The reading last Thursday, April 21, at Chop Suey, a rock-music venue, was dramatic in a not-annoying, actually exciting way. It was a reading by Jonathan Safran Foer and Charles D'Ambrosio, with musical guests "Awesome," a gonzo smorgasbord of a band, who performed original songs inspired by Foer's books. Foer looked positively glam in his blazer and boyish grin, and his reading style--a sort of deadpan glee at the wonders a mind can produce when rambling--earned the crowd's rapt attention. Part of the joy of live performance is in variations from the text, and Foer riffed on various topics, pointing out the one line in his book Extremely Loud & Incredibly Close that he feels "unadulterated pride for," mentioning that Yo-Yo Ma never responded when Foer sent him a copy of the book, and unleashing a great and hilarious literary bitchslap on the New York Times Book Review (and then hiding behind his book, eyes twinkling with a "Did I just say that?" glow while the crowd hooted with pleasure).

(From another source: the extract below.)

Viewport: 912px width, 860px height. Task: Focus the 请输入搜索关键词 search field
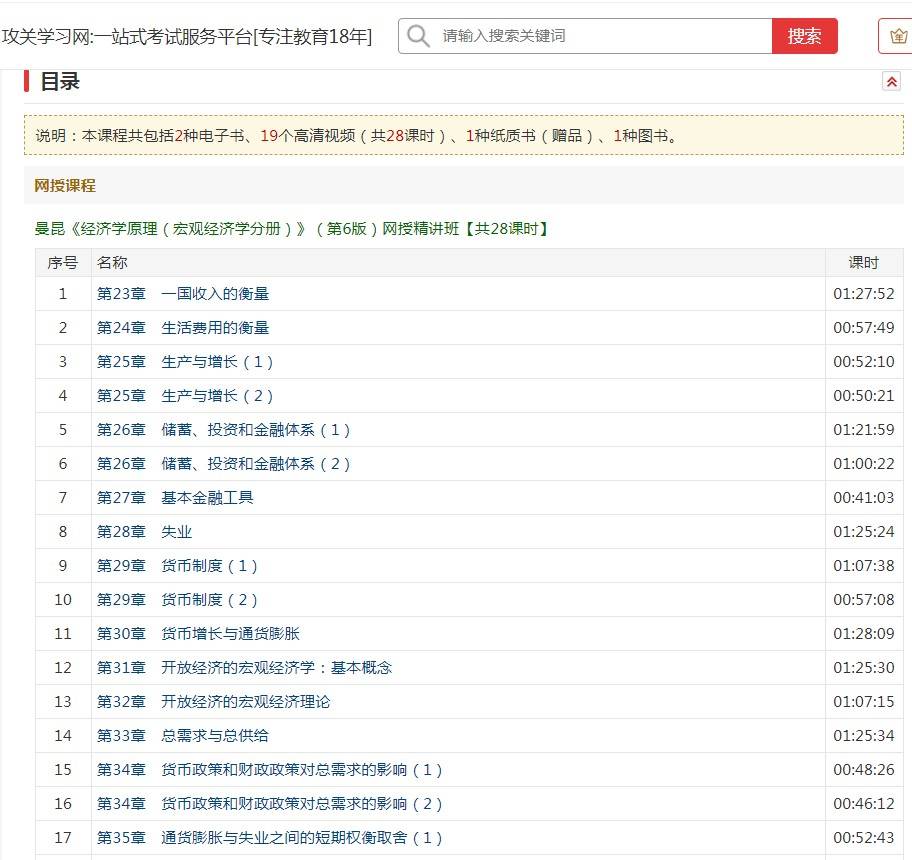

D'Ambrosio, the opening act, was much more of a reader, but an excellent one. His staccato rendering of "The Crime that Never Was," which he read while standing in a weird, blue-green spotlight, left the crowd breathless. In the essay, recently collected in Orphans, D'Ambrosio describes standing in the rain--his skin diseased and puffy, his pants barely lashed to his body--plagued with the unshakably doomed feeling that a bullet is heading straight for his neck. To lighten the mood, D'Ambrosio would stop to take a drink of water and play, joyfully, with the band's theremin.

The Stranger produced the event and hired me to write a critique of it, which of course is suspicious, but having attended over 100 readings--I work in a bookstore--I can't say I've ever seen such amazed smiles after any other author event. The reading even took a swipe at its own inherent pretensions when "Awesome" quizzed Foer with some always-asked book-reading questions. They played quiz-show music and asked in a Batcomputer voice common idiocy like: "Where do you get your ideas?" (Foer's one-word answer, "Google," was one of the biggest laughs of the night.)

Books are one of those things (like gray whales, or a non-ultra-conservative Supreme Court) that have been in peril for as long as my generation has been paying attention to them. Publishers have always been discussed as frightened doe, trembling from the assaults of the modern world. The medium itself (under attack from television and video games in the '80s, by e-books--whatever the fuck those are--in the late '90s) seems always preciously in danger of becoming forgotten, irrelevant.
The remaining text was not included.